I've started buying merchandise of her, including custom stuff like a drawing of us embracing each other in a hug amd just some random pictures. I have all my stuff of her put in a corner by my bed. My mom was visiting me today, she's old school and i haven't told her about me having a waifu. I was worried she wouldn't take it well. She found the stuff and demanded an explanation. I didn't know what to say so i just kept quiet. She contined asking why and i just told her the truth, that i loved her and she's my waifu.

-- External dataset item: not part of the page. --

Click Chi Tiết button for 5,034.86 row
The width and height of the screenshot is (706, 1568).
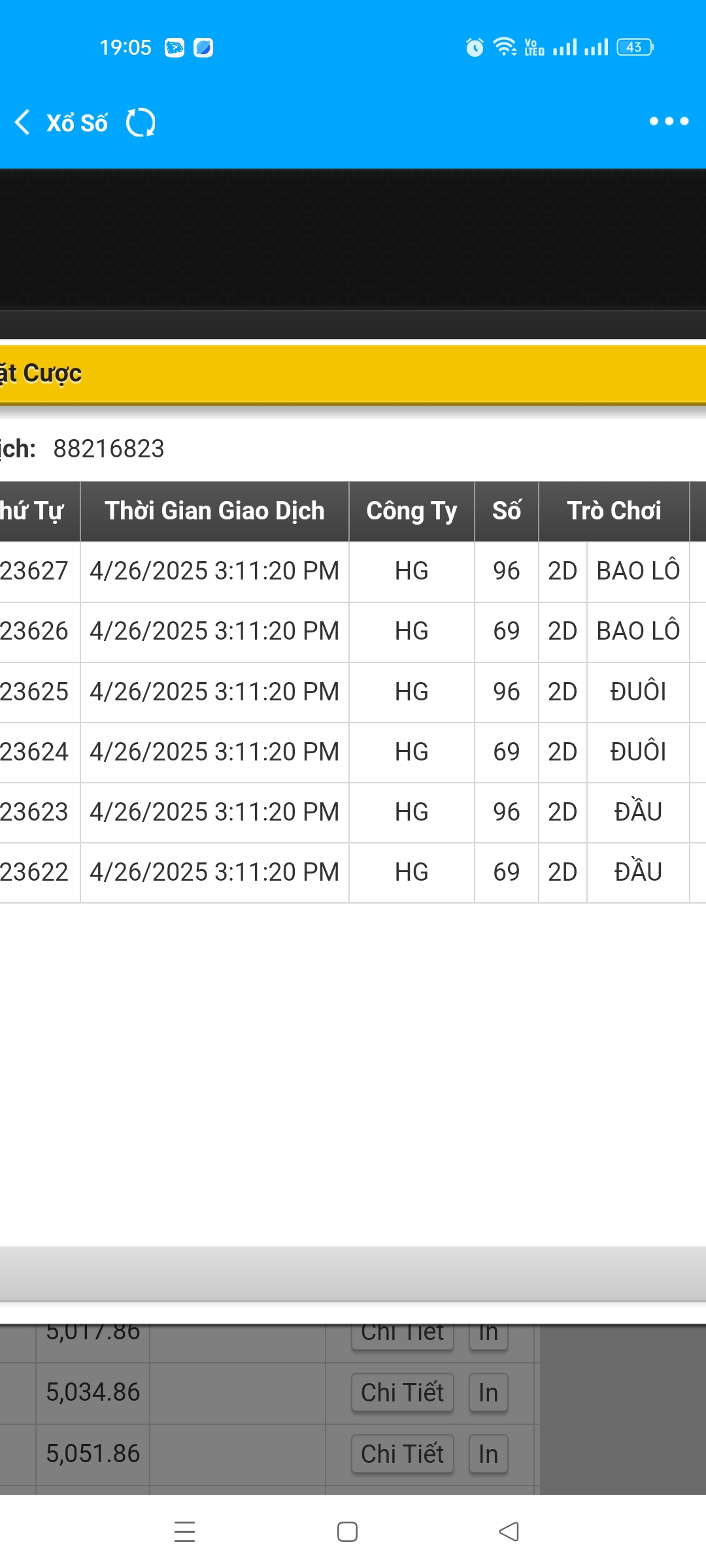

She started yelling at me, i tried to block it out and bare through it, hoping she'd leave. How it's wrong and everything. She pretty much blames it all on the anime, that it's warped my mind and ruined my socialability. Which isn't true, i've been socially stunted since i can remember, before i even knew what anime was. She started mocking my hobby, how it's ruined my life and i need to meet real people. I told her i've tried, but she thinks i'm lying. I've tried my whole life, i'm just invisible to the opposite sex.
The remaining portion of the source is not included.